Each line of the data holding "erklärt" should be found and copied.

---+---

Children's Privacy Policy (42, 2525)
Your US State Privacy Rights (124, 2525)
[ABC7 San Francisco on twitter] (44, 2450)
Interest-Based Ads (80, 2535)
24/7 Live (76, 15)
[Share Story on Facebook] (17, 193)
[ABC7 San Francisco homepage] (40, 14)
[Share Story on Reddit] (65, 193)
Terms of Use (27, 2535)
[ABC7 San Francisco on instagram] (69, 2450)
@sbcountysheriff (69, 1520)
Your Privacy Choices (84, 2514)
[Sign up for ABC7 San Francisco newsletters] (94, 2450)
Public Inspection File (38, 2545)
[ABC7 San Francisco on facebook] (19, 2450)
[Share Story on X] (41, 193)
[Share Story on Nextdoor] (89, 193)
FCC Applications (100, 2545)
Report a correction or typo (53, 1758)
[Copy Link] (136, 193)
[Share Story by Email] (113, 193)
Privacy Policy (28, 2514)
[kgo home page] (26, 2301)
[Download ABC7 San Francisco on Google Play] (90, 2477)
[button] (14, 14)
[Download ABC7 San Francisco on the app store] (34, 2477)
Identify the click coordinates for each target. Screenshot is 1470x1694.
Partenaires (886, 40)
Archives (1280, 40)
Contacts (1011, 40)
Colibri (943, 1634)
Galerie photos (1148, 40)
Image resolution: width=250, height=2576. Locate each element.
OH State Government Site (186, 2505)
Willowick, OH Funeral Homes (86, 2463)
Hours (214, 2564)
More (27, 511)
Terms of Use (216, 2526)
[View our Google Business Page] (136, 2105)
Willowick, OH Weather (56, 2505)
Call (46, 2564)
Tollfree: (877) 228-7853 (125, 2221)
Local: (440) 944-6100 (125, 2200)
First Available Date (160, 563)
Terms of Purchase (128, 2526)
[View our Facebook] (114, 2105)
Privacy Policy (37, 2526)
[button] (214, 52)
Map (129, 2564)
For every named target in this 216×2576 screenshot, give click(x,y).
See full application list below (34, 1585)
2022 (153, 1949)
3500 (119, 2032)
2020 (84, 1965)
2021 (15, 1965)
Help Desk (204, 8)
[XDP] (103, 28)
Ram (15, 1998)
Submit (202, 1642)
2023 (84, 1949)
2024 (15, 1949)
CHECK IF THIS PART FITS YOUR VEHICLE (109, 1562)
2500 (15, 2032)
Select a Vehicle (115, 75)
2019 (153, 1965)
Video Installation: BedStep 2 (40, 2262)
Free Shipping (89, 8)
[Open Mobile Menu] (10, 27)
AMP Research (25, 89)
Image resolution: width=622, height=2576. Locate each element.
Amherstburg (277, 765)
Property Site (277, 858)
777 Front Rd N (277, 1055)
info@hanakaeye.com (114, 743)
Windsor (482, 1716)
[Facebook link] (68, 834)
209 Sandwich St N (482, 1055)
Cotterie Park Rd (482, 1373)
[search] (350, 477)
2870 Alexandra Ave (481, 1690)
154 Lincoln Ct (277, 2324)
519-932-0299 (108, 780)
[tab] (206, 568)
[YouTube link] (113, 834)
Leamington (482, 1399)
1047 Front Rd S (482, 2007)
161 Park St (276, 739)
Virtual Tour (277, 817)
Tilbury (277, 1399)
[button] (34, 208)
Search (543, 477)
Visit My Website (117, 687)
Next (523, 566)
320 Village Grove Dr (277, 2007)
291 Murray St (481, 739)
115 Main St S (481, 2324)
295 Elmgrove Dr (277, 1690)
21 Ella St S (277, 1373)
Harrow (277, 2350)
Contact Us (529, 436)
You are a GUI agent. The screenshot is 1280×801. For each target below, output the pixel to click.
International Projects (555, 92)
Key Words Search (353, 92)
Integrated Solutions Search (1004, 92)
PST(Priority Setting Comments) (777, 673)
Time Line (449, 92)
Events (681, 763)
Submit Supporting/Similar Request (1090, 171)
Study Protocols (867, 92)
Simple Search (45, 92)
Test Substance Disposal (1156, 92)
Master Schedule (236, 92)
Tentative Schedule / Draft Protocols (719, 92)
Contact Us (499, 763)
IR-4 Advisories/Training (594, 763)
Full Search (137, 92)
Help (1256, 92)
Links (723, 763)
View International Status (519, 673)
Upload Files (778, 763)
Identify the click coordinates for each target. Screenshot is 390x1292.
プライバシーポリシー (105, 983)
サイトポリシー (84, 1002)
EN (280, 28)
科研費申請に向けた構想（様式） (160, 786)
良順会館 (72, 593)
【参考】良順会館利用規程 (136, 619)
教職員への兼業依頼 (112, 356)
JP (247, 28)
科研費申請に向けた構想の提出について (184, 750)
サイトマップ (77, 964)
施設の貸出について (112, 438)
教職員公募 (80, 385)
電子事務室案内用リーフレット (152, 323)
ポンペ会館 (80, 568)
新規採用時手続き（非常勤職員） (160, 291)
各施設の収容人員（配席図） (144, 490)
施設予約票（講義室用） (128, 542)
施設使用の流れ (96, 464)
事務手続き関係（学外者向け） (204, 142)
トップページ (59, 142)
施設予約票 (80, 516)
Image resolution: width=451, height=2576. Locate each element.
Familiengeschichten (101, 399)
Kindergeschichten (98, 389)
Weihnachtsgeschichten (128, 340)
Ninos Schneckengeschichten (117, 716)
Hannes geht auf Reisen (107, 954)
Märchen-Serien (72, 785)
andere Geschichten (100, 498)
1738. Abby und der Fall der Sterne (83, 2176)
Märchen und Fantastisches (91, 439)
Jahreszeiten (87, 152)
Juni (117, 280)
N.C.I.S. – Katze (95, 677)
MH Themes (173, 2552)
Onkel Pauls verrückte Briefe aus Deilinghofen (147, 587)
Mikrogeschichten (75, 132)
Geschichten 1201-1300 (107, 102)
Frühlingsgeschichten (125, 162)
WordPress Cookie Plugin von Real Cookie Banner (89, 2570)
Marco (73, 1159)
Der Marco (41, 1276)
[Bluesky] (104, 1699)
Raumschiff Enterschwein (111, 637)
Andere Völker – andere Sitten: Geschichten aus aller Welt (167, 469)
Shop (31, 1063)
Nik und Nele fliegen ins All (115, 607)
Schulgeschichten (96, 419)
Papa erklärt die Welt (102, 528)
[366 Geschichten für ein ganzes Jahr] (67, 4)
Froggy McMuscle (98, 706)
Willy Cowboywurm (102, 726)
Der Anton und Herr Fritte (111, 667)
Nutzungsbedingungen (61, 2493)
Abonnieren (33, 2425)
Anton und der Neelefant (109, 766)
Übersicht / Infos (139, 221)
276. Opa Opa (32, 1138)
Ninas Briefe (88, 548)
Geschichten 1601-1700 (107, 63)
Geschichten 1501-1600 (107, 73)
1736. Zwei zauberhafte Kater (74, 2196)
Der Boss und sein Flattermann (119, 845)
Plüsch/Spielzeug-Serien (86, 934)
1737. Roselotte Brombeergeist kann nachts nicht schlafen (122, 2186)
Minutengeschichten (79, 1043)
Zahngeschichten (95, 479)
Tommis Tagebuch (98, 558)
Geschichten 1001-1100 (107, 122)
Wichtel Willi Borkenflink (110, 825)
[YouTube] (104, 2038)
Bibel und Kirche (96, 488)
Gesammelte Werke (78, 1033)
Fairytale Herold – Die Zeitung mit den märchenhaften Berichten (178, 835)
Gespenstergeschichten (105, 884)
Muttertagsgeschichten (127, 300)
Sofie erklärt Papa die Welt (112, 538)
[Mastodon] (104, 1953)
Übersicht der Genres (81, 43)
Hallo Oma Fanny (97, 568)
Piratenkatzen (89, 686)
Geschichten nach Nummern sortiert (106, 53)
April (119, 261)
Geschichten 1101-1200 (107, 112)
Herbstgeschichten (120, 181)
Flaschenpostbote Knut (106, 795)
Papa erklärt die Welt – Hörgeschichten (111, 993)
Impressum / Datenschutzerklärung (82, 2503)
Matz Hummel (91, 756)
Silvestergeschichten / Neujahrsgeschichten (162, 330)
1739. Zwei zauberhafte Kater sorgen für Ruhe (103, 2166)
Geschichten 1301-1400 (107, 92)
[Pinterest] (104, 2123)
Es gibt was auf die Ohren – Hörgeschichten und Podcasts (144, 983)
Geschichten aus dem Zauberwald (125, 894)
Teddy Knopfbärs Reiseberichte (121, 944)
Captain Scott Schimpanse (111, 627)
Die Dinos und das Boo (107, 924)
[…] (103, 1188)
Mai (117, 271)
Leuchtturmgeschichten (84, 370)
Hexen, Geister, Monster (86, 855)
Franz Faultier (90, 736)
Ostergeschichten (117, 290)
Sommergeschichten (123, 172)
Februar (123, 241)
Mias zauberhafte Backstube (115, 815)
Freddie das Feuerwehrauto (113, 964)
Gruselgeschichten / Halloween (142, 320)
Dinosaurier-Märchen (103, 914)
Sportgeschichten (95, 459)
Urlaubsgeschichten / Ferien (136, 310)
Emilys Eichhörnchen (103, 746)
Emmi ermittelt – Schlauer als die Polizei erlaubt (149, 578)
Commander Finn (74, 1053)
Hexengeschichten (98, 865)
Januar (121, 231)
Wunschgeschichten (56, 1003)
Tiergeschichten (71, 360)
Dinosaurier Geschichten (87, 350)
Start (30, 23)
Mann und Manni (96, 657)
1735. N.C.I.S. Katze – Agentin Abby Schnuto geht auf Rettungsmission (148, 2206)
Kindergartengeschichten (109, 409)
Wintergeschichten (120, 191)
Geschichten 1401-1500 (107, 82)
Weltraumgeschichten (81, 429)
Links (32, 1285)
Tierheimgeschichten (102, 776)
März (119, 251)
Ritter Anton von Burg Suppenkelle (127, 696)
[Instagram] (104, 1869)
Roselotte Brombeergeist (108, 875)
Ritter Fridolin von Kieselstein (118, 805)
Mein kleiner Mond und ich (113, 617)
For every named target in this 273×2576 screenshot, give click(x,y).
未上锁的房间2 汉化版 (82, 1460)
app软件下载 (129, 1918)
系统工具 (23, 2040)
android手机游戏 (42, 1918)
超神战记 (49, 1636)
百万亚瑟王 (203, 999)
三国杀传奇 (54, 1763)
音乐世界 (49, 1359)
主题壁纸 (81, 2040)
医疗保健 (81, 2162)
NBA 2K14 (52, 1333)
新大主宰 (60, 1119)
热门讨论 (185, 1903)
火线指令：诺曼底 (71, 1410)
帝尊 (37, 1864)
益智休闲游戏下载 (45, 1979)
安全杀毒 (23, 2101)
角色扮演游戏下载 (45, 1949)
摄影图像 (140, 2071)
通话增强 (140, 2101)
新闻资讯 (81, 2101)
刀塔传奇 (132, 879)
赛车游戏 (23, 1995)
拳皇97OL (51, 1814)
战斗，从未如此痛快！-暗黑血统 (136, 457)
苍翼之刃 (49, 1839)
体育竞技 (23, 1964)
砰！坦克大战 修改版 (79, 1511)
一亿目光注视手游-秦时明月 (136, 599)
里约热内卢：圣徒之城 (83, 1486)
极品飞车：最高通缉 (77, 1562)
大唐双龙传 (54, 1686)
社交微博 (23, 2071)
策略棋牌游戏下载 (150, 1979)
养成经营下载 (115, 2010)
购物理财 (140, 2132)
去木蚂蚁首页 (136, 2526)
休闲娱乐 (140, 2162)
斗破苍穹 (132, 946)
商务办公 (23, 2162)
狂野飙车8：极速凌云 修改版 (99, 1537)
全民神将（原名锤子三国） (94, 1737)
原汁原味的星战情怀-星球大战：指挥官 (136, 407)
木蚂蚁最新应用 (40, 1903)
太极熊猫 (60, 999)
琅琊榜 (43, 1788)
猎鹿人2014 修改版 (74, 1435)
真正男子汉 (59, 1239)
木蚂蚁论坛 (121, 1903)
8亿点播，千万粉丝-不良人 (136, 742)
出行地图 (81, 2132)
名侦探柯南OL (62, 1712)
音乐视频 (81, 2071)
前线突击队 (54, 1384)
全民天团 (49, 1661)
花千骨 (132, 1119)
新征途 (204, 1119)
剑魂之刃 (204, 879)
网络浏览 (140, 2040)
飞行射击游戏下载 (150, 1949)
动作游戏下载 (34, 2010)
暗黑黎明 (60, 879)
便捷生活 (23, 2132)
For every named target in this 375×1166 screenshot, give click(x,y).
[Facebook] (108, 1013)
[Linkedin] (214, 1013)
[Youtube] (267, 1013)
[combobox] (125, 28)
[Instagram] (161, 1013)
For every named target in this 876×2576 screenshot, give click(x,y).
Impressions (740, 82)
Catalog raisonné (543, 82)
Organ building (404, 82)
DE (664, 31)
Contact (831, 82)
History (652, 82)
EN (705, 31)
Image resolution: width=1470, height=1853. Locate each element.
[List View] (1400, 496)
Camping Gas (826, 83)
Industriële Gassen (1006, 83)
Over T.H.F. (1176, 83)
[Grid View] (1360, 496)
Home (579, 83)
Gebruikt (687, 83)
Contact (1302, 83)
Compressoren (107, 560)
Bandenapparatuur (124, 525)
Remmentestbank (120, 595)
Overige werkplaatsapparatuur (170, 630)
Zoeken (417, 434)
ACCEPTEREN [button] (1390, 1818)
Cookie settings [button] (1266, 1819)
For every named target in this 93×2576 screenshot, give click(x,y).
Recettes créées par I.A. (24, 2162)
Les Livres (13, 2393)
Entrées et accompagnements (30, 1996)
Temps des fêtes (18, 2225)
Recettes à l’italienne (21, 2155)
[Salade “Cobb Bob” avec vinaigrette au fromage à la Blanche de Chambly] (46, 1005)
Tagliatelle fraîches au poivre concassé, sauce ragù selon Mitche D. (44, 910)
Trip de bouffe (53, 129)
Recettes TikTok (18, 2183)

---+---

TASK ANSWER >>
Papa erklärt die Welt (102, 528)
Sofie erklärt Papa die Welt (112, 538)
Papa erklärt die Welt – Hörgeschichten (111, 993)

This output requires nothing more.